Bank of America Corporation (BAC)
Shareholder Alert
Voluntary submission by John Chevedden, POB 2673, Redondo Beach, CA 90278.
Continuous BAC Shareholder for 8-years
 
 
Please Vote for Proposal Topic that Won 88% Support at AT&T
Shareholder Right to Act by Written Consent, Proposal 6:

 



There has been an important development in the past year that this makes a shareholder right to act by written consent all the more important. It is the almost universal exclusion of in-person shareholders meetings.
 
With online shareholder meetings management is king. There is no deliberation and no discussion. The format is a shareholder question and a management response. The management response can be totally unrelated to the shareholder question. Then management can quickly skip to another topic.  
 
An online meeting can also use a screener to let in only softball questions. There is nothing to stop management from planting softball questions that that have prepackaged answers.
 
And even if management restores in-person meetings for its annual meetings, management can dictate that a special shareholder meeting be an online meeting. Thus shareholders have far less incentive to spend their own money to call for a special shareholder meeting where management is king.
 
Written consent can easily be structured so that all shareholders receive notice. Written consent is a super democratic process because if a shareholder is opposed to the topic of written consent the shareholder simply does nothing and it counts against the written consent campaign.
 
Written consent thrives on broad shareholder support since 51% of all shares outstanding must approve.
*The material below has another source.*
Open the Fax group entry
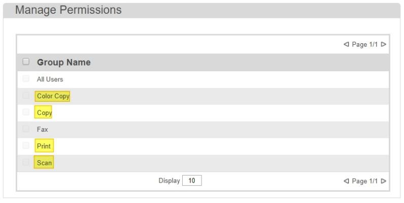 pos(42,129)
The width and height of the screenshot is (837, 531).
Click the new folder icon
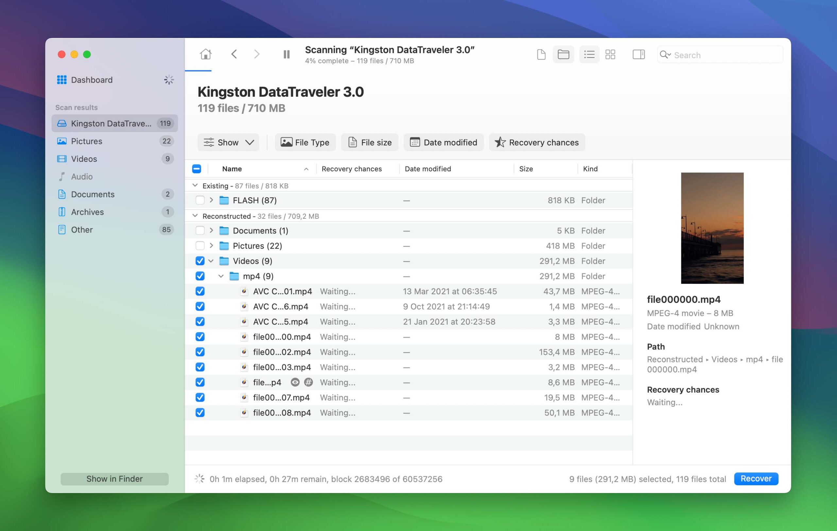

With a shareholder meeting only 35% support from the shares outstanding is needed if many shareholders simply do not vote.
 
This proposal topic won impressive 47% support at a previous BAC annual meeting before the new
management-is-king structure of shareholder meetings.
 
Yes – Shareholder Right to Act by Written Consent, Proposal 6
 
 

Written materials are submitted pursuant to Rule 14a-6(g)(1) promulgated under the Securities Exchange Act of 1934.*

*Submission is not required of this filer under the terms of the Rule, but is made voluntarily in the interest of public disclosure and consideration of these important issues.

This is not a solicitation of authority to vote your proxy.  Please DO NOT send me your proxy card; the shareholder is not able to vote your proxies, nor does this communication contemplate such an event.  

The shareholder asks all shareholders to vote their choices by following the procedural instructions provided in the proxy materials.